A: Generally, Oath will only enter into a processor relationship on a one-by-one basis with a specific advertiser client (legal entity).If the advertiser operates in more than one seat or account there is no problem. We would avoid a situation where an advertiser comes to us and wants to use our DMP to re-distribute data to unrelated third parties.
Q: Provider does not have the direct relationship to the end-user. The publishers whose data we aggregate do. We require that the publisher manages the user consent. Some publishers will be collecting the audience data under consent and some under legitimate interest. For our publisher running consent - will you be participating in the IAB framework?
A: Yes, Oath is participating in the IAB framework. We are using IAB bits for our
euconsent parameter values - Storage and access of information and Personalization.
Q: We would ask any of our publishers to also include consent for Oath. For publishers running under legitimate interest - how are these handled with the outlined parameters?
A: Oath will still need consent for the following AIB parameters - Storage and access of information and Personalisation If a publisher claims legitimate interest for everything and does not get consent from a user for Oath, we cannot accept this data. If they include the parameters and right values, it means the publisher got consent for Oath and we can process the data.
Q: For the data transfer, a data provider should include the
euconsent values if they have the consent, rather than Oath received consent from that user?
A: Euconsent values are for Oath consent. A data provider should gather consent for Oath. Oath needs consent to process data on a EU user in co-controller scenarios.
Q: Are data providers expected to send the
euconsent values if Oath has consent or if the provider has consent?
A: For cookie-sync, provider doesn’t need to determine if we have consent in the IAB string. Oath will decode the IAB string when we get it to determine if we have consent.
Oath is controller, we need to send the IAB strings, only if Oath, not provider has consent on that user, correct? Meaning, we will need to collect the IAB consent string, look up whether Oath has consent or not, and store that on the provider profile. We will then pass this along in the data transfer?
A: That is correct. For data transfer we require provider to confirm Oath has consent for the IAB purposes prior to sending data. If Oath does not have consent, provider should not send the data.

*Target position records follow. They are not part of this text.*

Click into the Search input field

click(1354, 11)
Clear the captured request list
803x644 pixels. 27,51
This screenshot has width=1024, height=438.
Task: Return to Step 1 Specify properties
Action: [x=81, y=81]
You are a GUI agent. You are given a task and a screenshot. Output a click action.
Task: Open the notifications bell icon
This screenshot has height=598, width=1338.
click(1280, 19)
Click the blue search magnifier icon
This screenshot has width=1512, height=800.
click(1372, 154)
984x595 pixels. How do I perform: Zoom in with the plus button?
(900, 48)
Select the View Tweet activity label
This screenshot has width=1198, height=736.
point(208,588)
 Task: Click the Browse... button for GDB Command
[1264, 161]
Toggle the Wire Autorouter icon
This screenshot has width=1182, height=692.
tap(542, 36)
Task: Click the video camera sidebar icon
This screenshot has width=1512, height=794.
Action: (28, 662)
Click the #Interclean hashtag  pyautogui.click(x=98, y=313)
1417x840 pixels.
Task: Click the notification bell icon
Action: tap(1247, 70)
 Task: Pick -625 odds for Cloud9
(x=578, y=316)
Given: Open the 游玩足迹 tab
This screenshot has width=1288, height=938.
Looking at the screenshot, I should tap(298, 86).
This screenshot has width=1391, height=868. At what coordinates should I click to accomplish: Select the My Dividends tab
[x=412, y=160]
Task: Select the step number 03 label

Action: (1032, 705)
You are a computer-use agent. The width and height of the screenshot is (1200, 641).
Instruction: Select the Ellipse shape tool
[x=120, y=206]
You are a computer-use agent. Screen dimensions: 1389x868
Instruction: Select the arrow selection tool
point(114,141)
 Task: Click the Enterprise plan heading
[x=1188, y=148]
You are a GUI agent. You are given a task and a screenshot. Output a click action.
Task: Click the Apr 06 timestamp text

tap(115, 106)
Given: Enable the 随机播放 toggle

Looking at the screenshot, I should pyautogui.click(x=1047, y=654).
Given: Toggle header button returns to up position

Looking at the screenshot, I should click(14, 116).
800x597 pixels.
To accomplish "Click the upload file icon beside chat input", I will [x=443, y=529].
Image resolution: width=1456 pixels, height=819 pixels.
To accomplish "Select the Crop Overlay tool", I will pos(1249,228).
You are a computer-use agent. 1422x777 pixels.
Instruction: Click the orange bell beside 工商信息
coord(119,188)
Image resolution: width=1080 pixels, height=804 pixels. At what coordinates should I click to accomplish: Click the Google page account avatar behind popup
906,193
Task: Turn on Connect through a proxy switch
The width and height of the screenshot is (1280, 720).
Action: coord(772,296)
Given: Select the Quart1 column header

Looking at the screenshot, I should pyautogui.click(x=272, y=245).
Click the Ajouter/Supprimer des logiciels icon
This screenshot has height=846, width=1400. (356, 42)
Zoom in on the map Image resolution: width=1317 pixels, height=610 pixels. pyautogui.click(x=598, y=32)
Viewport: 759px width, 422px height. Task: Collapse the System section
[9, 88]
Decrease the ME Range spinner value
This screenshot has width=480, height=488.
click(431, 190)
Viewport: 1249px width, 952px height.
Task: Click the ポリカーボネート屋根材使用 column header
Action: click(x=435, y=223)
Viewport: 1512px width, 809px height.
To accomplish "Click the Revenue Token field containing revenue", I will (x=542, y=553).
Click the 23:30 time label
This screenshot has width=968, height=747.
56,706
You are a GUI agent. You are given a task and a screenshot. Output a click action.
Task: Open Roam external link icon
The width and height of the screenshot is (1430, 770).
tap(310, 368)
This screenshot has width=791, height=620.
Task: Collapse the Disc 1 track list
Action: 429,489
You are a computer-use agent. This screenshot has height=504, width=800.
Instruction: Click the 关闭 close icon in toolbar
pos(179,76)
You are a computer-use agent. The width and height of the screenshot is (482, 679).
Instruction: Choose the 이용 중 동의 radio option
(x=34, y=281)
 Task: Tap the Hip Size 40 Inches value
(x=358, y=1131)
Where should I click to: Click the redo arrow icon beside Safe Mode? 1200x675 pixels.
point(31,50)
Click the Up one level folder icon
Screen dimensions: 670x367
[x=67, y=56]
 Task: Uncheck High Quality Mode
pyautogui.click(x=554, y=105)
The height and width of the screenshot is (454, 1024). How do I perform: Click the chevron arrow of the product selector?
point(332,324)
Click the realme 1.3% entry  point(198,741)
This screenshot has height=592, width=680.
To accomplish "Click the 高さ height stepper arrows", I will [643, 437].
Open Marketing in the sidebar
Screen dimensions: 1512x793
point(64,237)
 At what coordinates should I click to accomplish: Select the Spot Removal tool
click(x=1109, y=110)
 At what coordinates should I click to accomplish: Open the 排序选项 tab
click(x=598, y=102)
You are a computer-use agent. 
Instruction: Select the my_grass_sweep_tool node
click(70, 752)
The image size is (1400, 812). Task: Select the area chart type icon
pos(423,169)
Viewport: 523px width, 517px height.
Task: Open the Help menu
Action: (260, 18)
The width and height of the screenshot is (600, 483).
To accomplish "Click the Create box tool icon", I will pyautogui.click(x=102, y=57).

Q: We need to pass along Oath consent, not provider consent, correct? Meaning, we will need to read the IAB consent string, look up whether Oath has consent or not, and if so, convert that to ‘storage and access of information and personalisation’ in the sync pixel.
A: They just need to pass the IAB string through the IAB protocol and we will decode the consent string to determine if Oath has consent. Note that the IAB protocol doesn’t exactly cover data transfers through DataX. This is why for DataX we came up with a consent protocol that is similar to the IAB framework but relies on partners to ensure they only send data when Oath has consent. The IAB protocol does explicitly cover cookie-syncing so we’re OK decoding the IAB string ourselves. This is why we have two different positions on DataX vs cookie-syncing.